**Entries on where items appear**:
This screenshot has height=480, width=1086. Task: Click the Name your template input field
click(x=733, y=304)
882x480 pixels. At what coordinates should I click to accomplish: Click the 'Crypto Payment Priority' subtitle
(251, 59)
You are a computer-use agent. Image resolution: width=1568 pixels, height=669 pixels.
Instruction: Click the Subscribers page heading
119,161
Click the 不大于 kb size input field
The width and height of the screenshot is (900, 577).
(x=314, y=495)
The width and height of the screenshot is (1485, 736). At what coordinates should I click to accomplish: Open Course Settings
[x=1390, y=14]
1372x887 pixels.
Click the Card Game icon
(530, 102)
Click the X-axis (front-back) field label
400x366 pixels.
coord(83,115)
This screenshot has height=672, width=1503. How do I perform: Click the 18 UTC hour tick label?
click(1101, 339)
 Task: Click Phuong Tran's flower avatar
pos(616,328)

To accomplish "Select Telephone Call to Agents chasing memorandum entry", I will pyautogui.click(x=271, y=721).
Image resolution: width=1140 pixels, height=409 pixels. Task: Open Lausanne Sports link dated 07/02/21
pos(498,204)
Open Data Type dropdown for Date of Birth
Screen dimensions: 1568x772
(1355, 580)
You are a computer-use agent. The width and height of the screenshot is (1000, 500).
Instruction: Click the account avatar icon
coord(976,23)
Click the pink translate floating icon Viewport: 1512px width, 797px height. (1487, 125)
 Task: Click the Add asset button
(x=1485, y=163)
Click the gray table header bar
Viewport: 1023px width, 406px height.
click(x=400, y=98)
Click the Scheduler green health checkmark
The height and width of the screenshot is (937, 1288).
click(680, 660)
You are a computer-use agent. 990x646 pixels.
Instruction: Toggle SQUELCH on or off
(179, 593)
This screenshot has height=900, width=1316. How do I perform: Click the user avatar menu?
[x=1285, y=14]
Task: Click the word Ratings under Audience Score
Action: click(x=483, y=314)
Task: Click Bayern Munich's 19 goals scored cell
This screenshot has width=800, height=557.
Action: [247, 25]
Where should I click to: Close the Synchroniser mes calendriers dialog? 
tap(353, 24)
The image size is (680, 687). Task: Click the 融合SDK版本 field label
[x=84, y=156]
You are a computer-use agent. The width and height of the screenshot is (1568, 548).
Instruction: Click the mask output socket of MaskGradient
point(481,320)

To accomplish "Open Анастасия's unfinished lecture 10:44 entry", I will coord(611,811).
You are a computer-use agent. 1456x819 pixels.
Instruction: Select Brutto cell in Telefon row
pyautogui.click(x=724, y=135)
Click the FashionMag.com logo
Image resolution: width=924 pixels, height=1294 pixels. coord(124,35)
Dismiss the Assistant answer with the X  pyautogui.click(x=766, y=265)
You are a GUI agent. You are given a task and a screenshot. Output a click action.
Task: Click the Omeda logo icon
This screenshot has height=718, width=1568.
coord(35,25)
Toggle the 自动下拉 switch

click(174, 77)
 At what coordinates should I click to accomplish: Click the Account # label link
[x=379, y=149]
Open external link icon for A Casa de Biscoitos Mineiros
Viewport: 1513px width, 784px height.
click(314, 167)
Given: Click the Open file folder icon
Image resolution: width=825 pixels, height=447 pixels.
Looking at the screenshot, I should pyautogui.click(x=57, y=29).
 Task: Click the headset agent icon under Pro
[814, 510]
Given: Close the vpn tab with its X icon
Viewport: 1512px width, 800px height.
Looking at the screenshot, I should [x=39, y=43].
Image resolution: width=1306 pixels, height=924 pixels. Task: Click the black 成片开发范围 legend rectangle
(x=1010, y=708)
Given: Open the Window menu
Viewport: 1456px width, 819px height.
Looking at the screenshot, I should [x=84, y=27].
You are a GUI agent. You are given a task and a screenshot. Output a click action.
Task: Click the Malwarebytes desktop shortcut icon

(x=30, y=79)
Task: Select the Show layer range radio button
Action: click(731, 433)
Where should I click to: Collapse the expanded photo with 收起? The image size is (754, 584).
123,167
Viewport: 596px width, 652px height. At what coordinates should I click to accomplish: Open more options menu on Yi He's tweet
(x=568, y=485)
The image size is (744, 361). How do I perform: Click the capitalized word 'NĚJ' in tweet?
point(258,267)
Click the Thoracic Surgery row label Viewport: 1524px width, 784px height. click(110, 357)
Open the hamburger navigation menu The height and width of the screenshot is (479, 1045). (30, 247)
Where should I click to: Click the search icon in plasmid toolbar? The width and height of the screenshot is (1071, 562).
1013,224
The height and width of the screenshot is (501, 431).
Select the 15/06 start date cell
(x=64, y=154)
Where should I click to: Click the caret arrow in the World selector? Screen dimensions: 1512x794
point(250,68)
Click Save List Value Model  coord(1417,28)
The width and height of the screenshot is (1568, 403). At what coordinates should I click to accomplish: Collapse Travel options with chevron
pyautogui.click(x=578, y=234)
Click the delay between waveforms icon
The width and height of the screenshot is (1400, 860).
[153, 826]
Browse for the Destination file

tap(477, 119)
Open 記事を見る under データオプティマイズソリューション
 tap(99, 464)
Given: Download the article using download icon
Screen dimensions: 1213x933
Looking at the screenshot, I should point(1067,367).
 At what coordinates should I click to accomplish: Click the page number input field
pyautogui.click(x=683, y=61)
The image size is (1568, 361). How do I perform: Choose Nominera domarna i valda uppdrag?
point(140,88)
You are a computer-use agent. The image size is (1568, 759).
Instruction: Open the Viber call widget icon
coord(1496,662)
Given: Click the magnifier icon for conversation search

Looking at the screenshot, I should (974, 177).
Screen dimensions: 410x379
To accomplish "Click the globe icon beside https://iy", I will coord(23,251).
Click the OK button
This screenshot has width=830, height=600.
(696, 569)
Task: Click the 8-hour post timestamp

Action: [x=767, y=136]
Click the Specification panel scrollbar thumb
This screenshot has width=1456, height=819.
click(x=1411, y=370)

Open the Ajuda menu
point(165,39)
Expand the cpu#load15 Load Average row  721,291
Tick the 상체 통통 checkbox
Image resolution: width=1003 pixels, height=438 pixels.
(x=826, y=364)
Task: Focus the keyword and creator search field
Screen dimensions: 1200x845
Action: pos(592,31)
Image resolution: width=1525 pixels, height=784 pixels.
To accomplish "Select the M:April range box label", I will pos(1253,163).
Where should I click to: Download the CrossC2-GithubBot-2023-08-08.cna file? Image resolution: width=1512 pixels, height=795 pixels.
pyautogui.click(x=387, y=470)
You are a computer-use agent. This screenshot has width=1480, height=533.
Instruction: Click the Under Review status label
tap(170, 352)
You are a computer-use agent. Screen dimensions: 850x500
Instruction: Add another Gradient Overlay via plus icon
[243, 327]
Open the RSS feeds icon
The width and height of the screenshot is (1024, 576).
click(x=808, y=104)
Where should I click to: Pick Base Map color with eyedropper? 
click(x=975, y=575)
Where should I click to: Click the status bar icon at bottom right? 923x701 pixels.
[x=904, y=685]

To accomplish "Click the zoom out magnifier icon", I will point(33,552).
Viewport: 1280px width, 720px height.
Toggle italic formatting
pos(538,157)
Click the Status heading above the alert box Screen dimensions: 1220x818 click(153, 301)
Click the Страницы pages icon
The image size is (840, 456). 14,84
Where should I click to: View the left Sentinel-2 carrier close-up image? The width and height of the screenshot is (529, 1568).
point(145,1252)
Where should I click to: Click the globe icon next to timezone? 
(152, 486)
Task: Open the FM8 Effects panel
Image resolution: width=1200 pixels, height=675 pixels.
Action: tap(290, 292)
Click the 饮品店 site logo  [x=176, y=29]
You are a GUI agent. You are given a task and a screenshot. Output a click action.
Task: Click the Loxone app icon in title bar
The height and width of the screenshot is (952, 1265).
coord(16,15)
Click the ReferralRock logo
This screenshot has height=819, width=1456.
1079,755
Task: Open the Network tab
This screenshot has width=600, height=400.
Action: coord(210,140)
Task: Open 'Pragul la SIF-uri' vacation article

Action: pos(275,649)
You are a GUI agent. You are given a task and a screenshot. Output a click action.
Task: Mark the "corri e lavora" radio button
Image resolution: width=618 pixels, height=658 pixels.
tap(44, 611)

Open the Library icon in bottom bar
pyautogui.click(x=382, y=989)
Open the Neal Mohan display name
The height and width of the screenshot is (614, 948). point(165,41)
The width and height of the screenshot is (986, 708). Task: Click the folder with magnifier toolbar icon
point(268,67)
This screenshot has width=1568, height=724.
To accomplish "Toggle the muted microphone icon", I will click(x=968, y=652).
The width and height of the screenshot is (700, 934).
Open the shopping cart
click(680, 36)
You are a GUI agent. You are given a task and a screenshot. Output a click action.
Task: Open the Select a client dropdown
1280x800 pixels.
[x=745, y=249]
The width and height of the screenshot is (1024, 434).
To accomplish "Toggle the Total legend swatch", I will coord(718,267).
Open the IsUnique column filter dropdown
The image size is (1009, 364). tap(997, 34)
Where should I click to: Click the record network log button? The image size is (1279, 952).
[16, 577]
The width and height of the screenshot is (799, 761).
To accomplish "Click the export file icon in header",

**PROBLEM TO SOLVE**: Put the part of the items above that starts with the line containing "Open the Neal Mohan display name" and runs through the end of the items into a numbered list, omitting blank lines.

**TASK ANSWER**:
1. Open the Neal Mohan display name
2. The height and width of the screenshot is (614, 948). point(165,41)
3. The width and height of the screenshot is (986, 708). Task: Click the folder with magnifier toolbar icon
4. point(268,67)
5. This screenshot has width=1568, height=724.
6. To accomplish "Toggle the muted microphone icon", I will click(x=968, y=652).
7. The width and height of the screenshot is (700, 934).
8. Open the shopping cart
9. click(680, 36)
10. You are a GUI agent. You are given a task and a screenshot. Output a click action.
11. Task: Open the Select a client dropdown
12. 1280x800 pixels.
13. [x=745, y=249]
14. The width and height of the screenshot is (1024, 434).
15. To accomplish "Toggle the Total legend swatch", I will coord(718,267).
16. Open the IsUnique column filter dropdown
17. The image size is (1009, 364). tap(997, 34)
18. Where should I click to: Click the record network log button? The image size is (1279, 952).
19. [16, 577]
20. The width and height of the screenshot is (799, 761).
21. To accomplish "Click the export file icon in header",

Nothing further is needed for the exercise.